I don't know if it's worthwhile to fix this mess.
oof, maybe onPiece was supposed to be > 0? this looks like some code for a variant, hard to say
in general - maybe worth giving it a shot with address/thread sanitizer enabled to see if it finds something,
unlike static analyzers they are reliable
I will try to fix everything that is obvious, and it's a good idea to run the address sanitizer on it. Debugging it is cumbersome because I have to run 'real' tournaments for it to succeed.
It could be that one of the participants sends malformed commands or data that breaks the parser(s) somewhere, fscanf and sscanf are used throughout, these are very unsafe functions, and I don't think 'safe' string-functions like sscanf_s are available for Linux compilers (at least not officially).
Joost Buijs wrote: ↑Tue Feb 24, 2026 7:04 am
and I don't think 'safe' string-functions like sscanf_s are available for Linux compilers (at least not officially).
Joost Buijs wrote: ↑Tue Feb 24, 2026 7:04 am
and I don't think 'safe' string-functions like sscanf_s are available for Linux compilers (at least not officially).
of course they are
you could've googled that
I've googled a lot. It seems these functions are added to the C11 specification (Annex-K), but most compilers didn't implemented them.
Mayby there are 3th party libs, I don't know, It's usually not a good idea to use stuff that has not been tested thoroughly.
Joost Buijs wrote: ↑Sun Feb 22, 2026 4:59 pm
There are very weird constructions in the source, for instance things this:
if (onColor >= 0 && onPiece >= 0) // allow placement in holdings
gs->holding[onColor == BLACK][onPiece-1]++;
The index goes very likely out of bounds if onPiece == 0, to fix this I first have to find out what onPiece exactly does.
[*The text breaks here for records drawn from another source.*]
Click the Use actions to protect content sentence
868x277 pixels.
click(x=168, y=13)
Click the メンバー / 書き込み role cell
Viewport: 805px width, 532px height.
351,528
And there are many things like this in the source.
I don't know if it's worthwhile to fix this mess.
This is in board.c, where start positions are set up according to instructions read from a file. This particular statement occurs in case the file specifies that the game in question uses 'holdings' for captured pieces that can be dropped as in Crazyhouse / Bughouse / Shogi. The onPiece-1 actually is onPiece-PAWN, where PAWN has the lowest code of any piece, and onPiece is set to the piece code when the board parser reads the corresponding piece ID ('P' for a Pawn) in the startposition file. onPiece is initialized to -1 at its declaration. The value of onPiece is set in the switch statement just before these lines, which does not contain a case that would set it to 0.
So this line cannot cause any problems. Certainly not in normal Chess, which does not start with piece 'in hand'.